| By Mike Williams

This is a public service announcement for all doubles players and aspiring doubles players!

There is a pervasive epidemic throughout the tennis community. It is called “Owling” and it must be stopped NOW!

What is “Owling?”

Owling is the dubious action of a tennis player, who is stationed at the net, or turning around to watch their partner hit the ball in a game of doubles.

I think we can all agree that we are intrigued by the great bird, the Owl, for its wondrous gaze, it’s “Who, Who” call in the night and especially its distinctive ability to turn its head 180-degrees in the opposite direction from its front.

Although this particular characteristic has given the Owl a predatory advantage in the wild, it is a trait in tennis certain to be the undoing of many a doubles player!

There are certain nuances in the game of tennis that players of all skill levels need to understand, and adhere to. These nuances are mostly understood intrinsically, but often are either lost, neglected, or even unlearned at the amateur level.

Hitting through the middle of the court in doubles, for instance, is a staple of the game. As is communicating with your partner during AND in between points. These are two important strategic and mental characteristics of a winning doubles player. But just as there are specific attributes that make great players, there are peculiarities that I find popping up in the tennis community that will hold our games back. One of these idiosyncrasies, which I call “Owling,” is a bad strategy, for a number of different reasons. None is more important than the fact that your safety and ability to protect yourself is compromised when your head is turned. Keep in mind that once the ball has passed by you it is your partner’s responsibility to hit the ball. There is nothing you can do to help them by watching them. Spending one-third of the point with your eyes diverted away from your opponents is not a healthy tactic. So, get out of spectator mode and fast!

One thing that you will learn by keeping your head and eyes facing forward is that your opponents will tell you everything that you need to know (if you know what to look for) and more importantly, what is to come next. They will follow the path of the ball with their movement and their eyes, and you will become more adept at reading these subtleties in their movements.
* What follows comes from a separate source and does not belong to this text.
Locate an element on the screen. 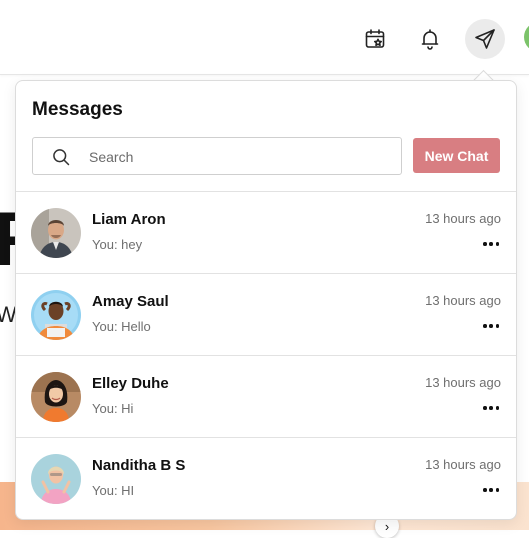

Remember the first person you need to worry about is the net person on the other side of the court. They will have the first chance at hitting the ball as your partner’s shot passes over the net and if they do poach or volley at that moment you will be ready for it because you are watching your opponent(s) and not your partner. If they do not volley that ball it will most likely go to their partner and here is where you may decide to be aggressive. Start to notice when you are “Owling” and notice when your opponents are doing the same. Who knows, it may be the adjustment you are looking for and an opportunity to steal some points by reflexing your opponent’s ball back or poaching. It will certainly make you a better, quicker, more anticipatory doubles player and most importantly, you will be protecting yourself.

Together, let’s put a stop to Owling!